Time Domain: Impulse Response \(\mathbf{\delta(t)}\)

\[\dot{E}_x(\rho_h,\lambda,r,t) = \frac{\rho_h}{2 \pi r^3} \left[ \delta(t) + \frac{\tau_h}{2t\sqrt{\pi}} \left\{ - \exp\left(-\frac{\tau_h^2}{4}\right) + \left( \frac{\tau_h^2}{2 \lambda^2} + 1 \right) \exp\left(- \frac{\tau_h^2}{4 \lambda^2}\right) \right\} \right]\]

Reference

Equations 3.2 and 3.3 in Werthmüller, D., 2009, Inversion of multi-transient EM data from anisotropic media: M.S. thesis, TU Delft, ETH Zürich, RWTH Aachen; UUID: f4b071c1-8e55-4ec5-86c6-a2d54c3eda5a.

Analytical functions

def ee_xx_impulse(res, aniso, off, time):
    """VTI-Halfspace impulse response, xx, inline.

    res   : horizontal resistivity [Ohm.m]
    aniso : anisotropy [-]
    off   : offset [m]
    time  : time(s) [s]
    """
    tau_h = np.sqrt(mu_0*off**2/(res*time))
    t0 = tau_h/(2*time*np.sqrt(np.pi))
    t1 = np.exp(-tau_h**2/4)
    t2 = tau_h**2/(2*aniso**2) + 1
    t3 = np.exp(-tau_h**2/(4*aniso**2))
    Exx = res/(2*np.pi*off**3)*t0*(-t1 + t2*t3)
    Exx[time == 0] = res/(2*np.pi*off**3)  # Delta dirac part
    return Exx


def ee_xx_step(res, aniso, off, time):
    """VTI-Halfspace step response, xx, inline.

    res   : horizontal resistivity [Ohm.m]
    aniso : anisotropy [-]
    off   : offset [m]
    time  : time(s) [s]
    """
    tau_h = np.sqrt(mu_0*off**2/(res*time))
    t0 = erf(tau_h/2)
    t1 = 2*aniso*erf(tau_h/(2*aniso))
    t2 = tau_h/np.sqrt(np.pi)*np.exp(-tau_h**2/(4*aniso**2))
    Exx = res/(2*np.pi*off**3)*(2*aniso + t0 - t1 + t2)
    return Exx

Example 1: Source and receiver at z=0m

Comparison with analytical solution; put 1 mm below the interface, as they would be regarded as in the air by emmod otherwise.

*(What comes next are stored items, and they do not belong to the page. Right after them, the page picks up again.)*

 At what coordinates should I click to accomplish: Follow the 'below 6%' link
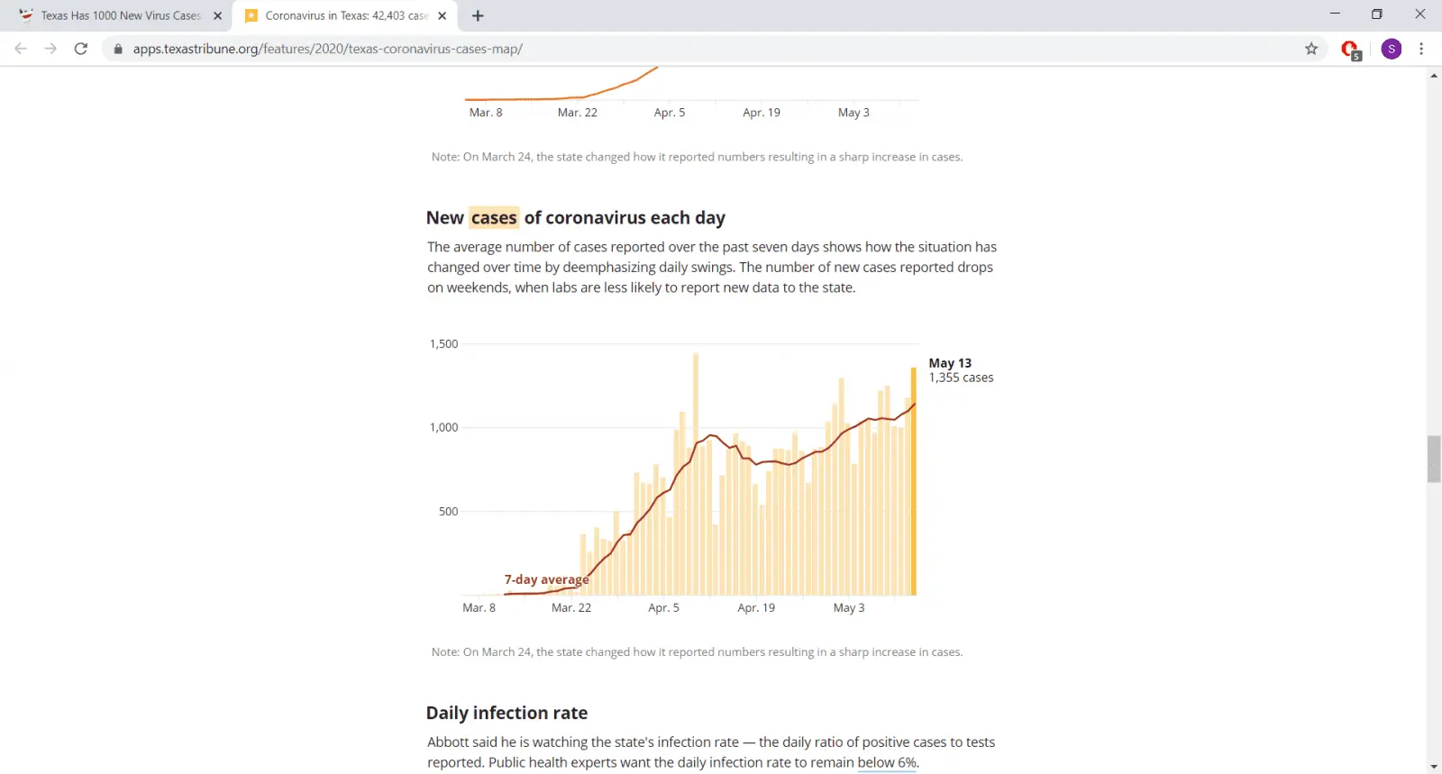coord(887,762)
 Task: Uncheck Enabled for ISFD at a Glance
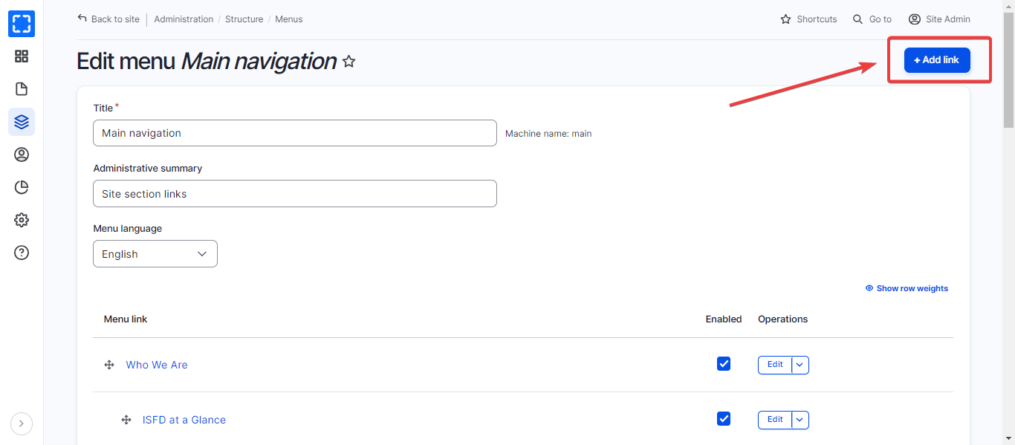pos(724,419)
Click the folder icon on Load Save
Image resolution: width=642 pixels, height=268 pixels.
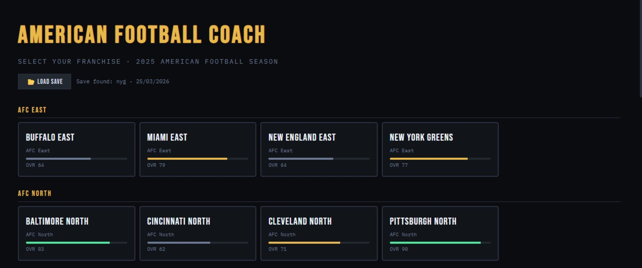click(31, 81)
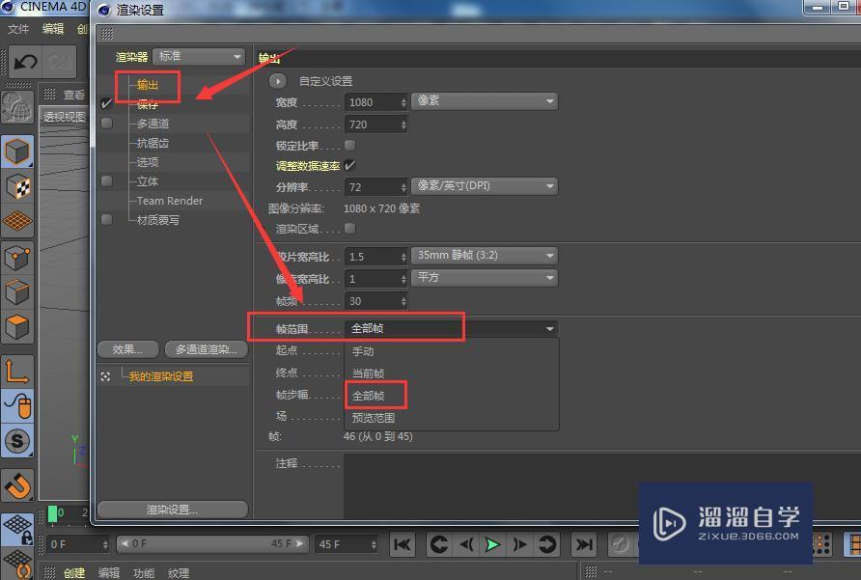Click the Subdivision Surface icon
The image size is (861, 580).
[16, 257]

src = [0, 0, 0.001]          # Source at origin, slightly below interface
rec = [6000, 0, 0.001]       # Receivers in-line, 0.5m below interface
res = [2e14, 10]             # Resistivity: [air, half-space]
aniso = [1, 2]               # Anisotropy: [air, half-space]
eperm = [0, 1]               # Set el. perm. of air to 0 because of num. noise
t = np.logspace(-2, 1, 301)  # Desired times (s)

# Collect parameters
inparg = {'src': src, 'rec': rec, 'depth': 0, 'freqtime': t, 'res': res,
          'aniso': aniso, 'epermH': eperm, 'ht': 'dlf', 'verb': 2}

Impulse response

ex = ee_xx_impulse(res[1], aniso[1], rec[0], t)

inparg['signal'] = 0  # signal 0 = impulse
print('QWE')
qwe = empymod.dipole(**inparg, ft='qwe')
print('DLF (Sine)')
sin = empymod.dipole(**inparg, ft='dlf', ftarg={'dlf': 'key_81_CosSin_2009'})
print('FFTLog')
ftl = empymod.dipole(**inparg, ft='fftlog')
print('FFT')
fft = empymod.dipole(
        **inparg, ft='fft',
        ftarg={'dfreq': .0005, 'nfreq': 2**20, 'pts_per_dec': 10})

Out:

QWE
* WARNING :: Fourier-quadrature did not converge at least once;
             => desired `atol` and `rtol` might not be achieved.

:: empymod END; runtime = 0:00:03.144684 :: 1 kernel call(s)

DLF (Sine)

:: empymod END; runtime = 0:00:00.011347 :: 1 kernel call(s)

FFTLog

:: empymod END; runtime = 0:00:00.006231 :: 1 kernel call(s)

FFT

:: empymod END; runtime = 0:00:00.705571 :: 1 kernel call(s)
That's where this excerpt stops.